Gold Loses Lustre After Fed Caution on QE

June 8, 2012 at 06:53


Gold tumbled on Thursday and into Friday after Ben Bernanke, US Federal Reserve chairman, failed to give the nod to further quantitative easing.

The sudden and extreme move highlighted the extent to which the metal’s fortunes have become linked to the outlook for further money printing by the world’s central banks.

Last Friday, gold had its strongest daily jump in more than three years after weak US jobs data led investors to hope for a new round of QE.

Following dovish comments from other members of the Fed monetary policy committee, many investors had hoped Mr Bernanke would give markets a signal the central bank planned a new round of QE.

But when he merely said the Fed would be “prepared to take action as needed”, gold dropped nearly $40 an ounce in little over an hour, touching a low of $1,577.90 a troy ounce.
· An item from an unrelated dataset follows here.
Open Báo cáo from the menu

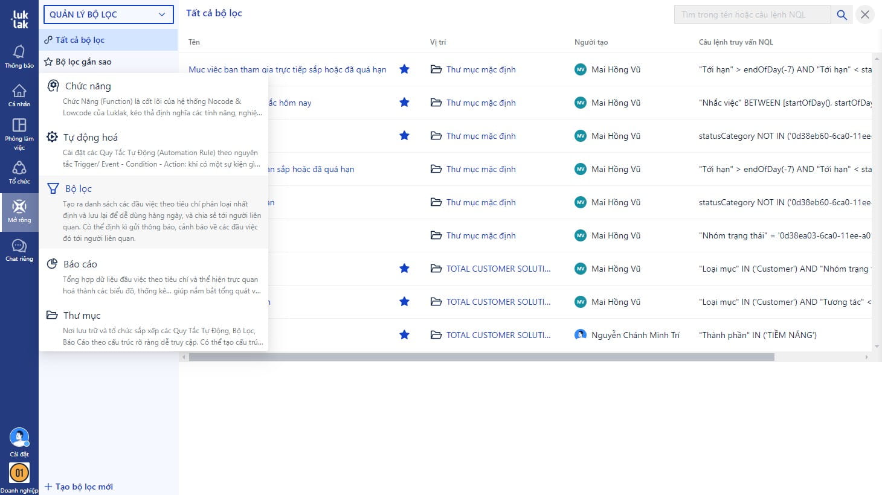click(80, 264)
Mr Bernanke’s caution on further action followed a similar stance by the European Central Bank and the Bank of England, both of which were expected by some analysts and investors to move more aggressively to restore growth.
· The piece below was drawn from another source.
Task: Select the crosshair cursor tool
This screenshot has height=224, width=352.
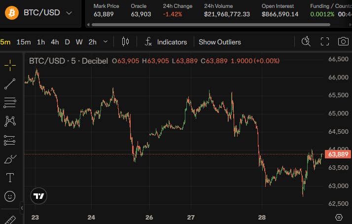Action: point(10,66)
“The story that the gold market was hoping for – coordinated central bank easing from the ECB, Bank of England and Fed – just hasn’t happened,” said Matthew Turner, precious metals strategist at Mitsubishi, the Japanese trading house.

The gold market has been subdued in recent months, despite growing fears of a eurozone break-up. Investors have stepped back, preferring to seek safety in US government bonds than precious metals.

At the same time the physical market has been weak as demand from India, traditionally the world’s largest gold consumer, has been muted thanks to the weakness of the rupee and sluggish domestic growth.

Nonetheless, many investors and traders expect gold to regain its lustre as the eurozone crisis remains unresolved.

Tom Kendall, precious metals strategist at Credit Suisse, said the recent rally had reawakened investors’ interest in gold.

However, he added: “A period of consolidation is now probable until we get closer to the Greek elections on 17 June.”